Q ¿Por qué la quiebra está afectando los costos de limpieza en el sitio de Rowley?
A La EPA estima que la limpieza final costará mucho más de 100 millones de dólares, y una berma de contención parcialmente construida permanece a medio terminar después de que el contratista detuviera los trabajos al no recibir el pago. La declaración de quiebra de US Magnesium en septiembre ha frenado el impulso de la remediación, y los reguladores advierten que la propuesta de venta de activos a LiMag Holdings podría utilizarse para evitar o debilitar las obligaciones de limpieza.
Q ¿Qué contaminantes y preocupaciones ambientales están vinculados al sitio de Rowley?
A El sitio de Rowley tiene un largo historial de contaminación, que incluye aguas residuales altamente ácidas, lodos y desechos sólidos que contienen toxinas persistentes como dibenzodioxinas policloradas, PCB, hexaclorobenceno y metales pesados. Los canales sin revestimiento transportaban ácidos; la EPA añadió la propiedad a la lista de Superfund en 2009, y el sitio representa riesgos para las aves y la fauna silvestre, con una pluma de agua subterránea corrosiva que posiblemente esté migrando hacia el Gran Lago Salado.
Q ¿Cuál es el conflicto legal entre las obligaciones del Superfund y la ley de quiebras en este caso?

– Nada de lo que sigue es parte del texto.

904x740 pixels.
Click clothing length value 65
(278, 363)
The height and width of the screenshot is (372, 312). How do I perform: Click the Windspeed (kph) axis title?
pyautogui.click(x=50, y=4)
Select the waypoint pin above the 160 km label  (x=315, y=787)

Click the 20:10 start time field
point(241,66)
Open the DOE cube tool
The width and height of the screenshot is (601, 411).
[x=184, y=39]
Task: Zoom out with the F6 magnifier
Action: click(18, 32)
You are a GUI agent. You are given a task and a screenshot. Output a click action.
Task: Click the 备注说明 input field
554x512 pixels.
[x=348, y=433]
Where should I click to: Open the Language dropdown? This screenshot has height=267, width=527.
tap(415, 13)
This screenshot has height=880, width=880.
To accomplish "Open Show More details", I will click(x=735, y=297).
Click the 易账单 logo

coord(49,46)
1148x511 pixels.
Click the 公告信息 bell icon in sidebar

A En el centro de la disputa se encuentra el conflicto entre las obligaciones del Superfund y la ley de quiebras. El Superfund permite a la EPA perseguir a los operadores actuales y anteriores por los costos de limpieza, mientras que la quiebra puede reestructurar o condonar deudas y transferir activos entre entidades. Los reguladores temen que las reestructuraciones pasadas hayan dejado responsabilidades sin resolver y se oponen a la venta de tipo 'stalking-horse' como un intento de eludir obligaciones.
Q ¿Qué consecuencias podrían tener las acciones judiciales para la limpieza y los contribuyentes?
A Si el tribunal permite una venta que pause o debilite el decreto de consentimiento, la remediación podría retrasarse y las garantías financieras reducirse, demorando la limpieza y exponiendo a los contribuyentes a un mayor riesgo. Si el caso se convierte al Capítulo 7, las agencias federales y estatales podrían financiar o llevar a cabo la limpieza y luego perseguir a las partes responsables, un proceso largo y costoso.